— GIVEN EXERCISE —
Rewrite the part that opens with the line containing "Image resolution: width=1080" and closes with the line containing "Action: coord(739,632)" as a numbered list, leaving out blank lines.

[begin TASK INPUT]

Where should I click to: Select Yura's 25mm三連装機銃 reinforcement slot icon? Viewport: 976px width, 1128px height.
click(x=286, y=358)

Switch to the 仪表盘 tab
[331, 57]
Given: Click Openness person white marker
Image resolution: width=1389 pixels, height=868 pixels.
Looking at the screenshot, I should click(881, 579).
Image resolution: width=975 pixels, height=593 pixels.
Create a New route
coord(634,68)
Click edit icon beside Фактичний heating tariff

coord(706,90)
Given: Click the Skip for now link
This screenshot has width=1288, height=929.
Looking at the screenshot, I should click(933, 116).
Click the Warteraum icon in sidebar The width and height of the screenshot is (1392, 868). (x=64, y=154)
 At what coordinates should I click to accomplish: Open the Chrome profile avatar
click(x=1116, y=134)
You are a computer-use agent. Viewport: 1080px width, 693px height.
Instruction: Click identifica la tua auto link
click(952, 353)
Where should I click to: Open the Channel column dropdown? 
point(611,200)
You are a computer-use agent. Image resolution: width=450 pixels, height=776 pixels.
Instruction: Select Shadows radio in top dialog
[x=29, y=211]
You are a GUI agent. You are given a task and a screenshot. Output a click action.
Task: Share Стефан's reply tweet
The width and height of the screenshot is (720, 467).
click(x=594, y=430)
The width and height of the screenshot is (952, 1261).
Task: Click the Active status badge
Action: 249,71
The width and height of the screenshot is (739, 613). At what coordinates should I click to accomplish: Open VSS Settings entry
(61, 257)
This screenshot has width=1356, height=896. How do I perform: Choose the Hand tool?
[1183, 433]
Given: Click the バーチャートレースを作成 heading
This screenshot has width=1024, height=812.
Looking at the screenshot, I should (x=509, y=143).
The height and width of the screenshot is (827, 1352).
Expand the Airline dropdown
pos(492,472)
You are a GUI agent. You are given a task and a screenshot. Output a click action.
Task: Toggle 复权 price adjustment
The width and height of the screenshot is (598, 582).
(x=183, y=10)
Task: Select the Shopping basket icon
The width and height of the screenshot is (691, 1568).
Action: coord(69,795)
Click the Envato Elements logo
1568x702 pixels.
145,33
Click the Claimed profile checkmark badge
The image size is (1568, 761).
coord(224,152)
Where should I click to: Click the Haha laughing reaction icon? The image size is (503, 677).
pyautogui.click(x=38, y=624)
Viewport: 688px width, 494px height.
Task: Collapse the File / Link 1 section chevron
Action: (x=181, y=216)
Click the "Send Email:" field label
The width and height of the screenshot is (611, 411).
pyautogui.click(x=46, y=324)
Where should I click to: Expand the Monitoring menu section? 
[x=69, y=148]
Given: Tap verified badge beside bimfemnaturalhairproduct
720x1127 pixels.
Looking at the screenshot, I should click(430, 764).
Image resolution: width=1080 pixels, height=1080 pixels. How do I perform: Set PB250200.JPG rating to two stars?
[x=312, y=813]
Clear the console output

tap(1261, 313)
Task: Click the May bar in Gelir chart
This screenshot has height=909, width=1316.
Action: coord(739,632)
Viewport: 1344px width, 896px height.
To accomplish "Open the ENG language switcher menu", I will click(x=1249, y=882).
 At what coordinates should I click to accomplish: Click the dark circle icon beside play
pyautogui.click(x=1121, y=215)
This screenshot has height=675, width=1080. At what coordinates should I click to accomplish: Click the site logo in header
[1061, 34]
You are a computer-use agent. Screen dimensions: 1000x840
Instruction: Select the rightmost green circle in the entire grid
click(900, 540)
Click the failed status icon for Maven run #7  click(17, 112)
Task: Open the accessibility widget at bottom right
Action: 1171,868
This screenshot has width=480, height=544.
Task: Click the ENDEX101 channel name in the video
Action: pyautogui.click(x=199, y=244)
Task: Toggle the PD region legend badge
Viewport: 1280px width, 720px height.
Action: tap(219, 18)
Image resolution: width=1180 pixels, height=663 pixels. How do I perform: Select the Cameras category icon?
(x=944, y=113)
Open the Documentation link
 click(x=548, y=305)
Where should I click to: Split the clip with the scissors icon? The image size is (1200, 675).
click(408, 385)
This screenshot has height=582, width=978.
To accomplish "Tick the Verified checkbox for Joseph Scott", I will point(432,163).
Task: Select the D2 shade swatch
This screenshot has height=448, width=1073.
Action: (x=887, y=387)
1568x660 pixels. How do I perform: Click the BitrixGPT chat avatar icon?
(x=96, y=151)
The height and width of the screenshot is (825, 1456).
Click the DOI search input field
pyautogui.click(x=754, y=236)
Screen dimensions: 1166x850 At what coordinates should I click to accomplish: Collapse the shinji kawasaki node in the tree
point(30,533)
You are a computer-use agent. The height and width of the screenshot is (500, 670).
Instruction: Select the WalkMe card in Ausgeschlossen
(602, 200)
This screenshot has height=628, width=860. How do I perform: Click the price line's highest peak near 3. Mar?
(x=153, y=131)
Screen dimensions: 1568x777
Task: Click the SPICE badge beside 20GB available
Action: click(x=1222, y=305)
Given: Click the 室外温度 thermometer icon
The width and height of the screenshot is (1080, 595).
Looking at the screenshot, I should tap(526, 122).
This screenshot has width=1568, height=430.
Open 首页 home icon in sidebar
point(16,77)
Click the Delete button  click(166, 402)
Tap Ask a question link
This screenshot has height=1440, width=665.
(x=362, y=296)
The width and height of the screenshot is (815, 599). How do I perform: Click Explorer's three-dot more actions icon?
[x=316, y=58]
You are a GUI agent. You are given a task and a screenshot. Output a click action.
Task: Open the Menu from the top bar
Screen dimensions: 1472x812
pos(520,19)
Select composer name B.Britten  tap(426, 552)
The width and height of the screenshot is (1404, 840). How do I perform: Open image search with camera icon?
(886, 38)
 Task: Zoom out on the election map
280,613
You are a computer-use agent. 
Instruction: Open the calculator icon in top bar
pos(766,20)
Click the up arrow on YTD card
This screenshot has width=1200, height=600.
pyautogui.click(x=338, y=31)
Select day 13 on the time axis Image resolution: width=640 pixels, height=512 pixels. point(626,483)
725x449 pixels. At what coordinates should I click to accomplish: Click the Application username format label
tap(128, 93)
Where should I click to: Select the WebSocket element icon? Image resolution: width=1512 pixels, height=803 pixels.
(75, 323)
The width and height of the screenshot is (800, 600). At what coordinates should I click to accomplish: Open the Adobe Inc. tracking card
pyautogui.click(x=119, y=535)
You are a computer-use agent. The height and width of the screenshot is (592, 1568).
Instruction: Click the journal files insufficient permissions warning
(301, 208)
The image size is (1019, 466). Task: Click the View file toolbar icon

[end TASK INPUT]

— RESULT FOR THIS EXERCISE —
1. Image resolution: width=1080 pixels, height=1080 pixels. How do I perform: Set PB250200.JPG rating to two stars?
2. [x=312, y=813]
3. Clear the console output
4. tap(1261, 313)
5. Task: Click the May bar in Gelir chart
6. This screenshot has height=909, width=1316.
7. Action: coord(739,632)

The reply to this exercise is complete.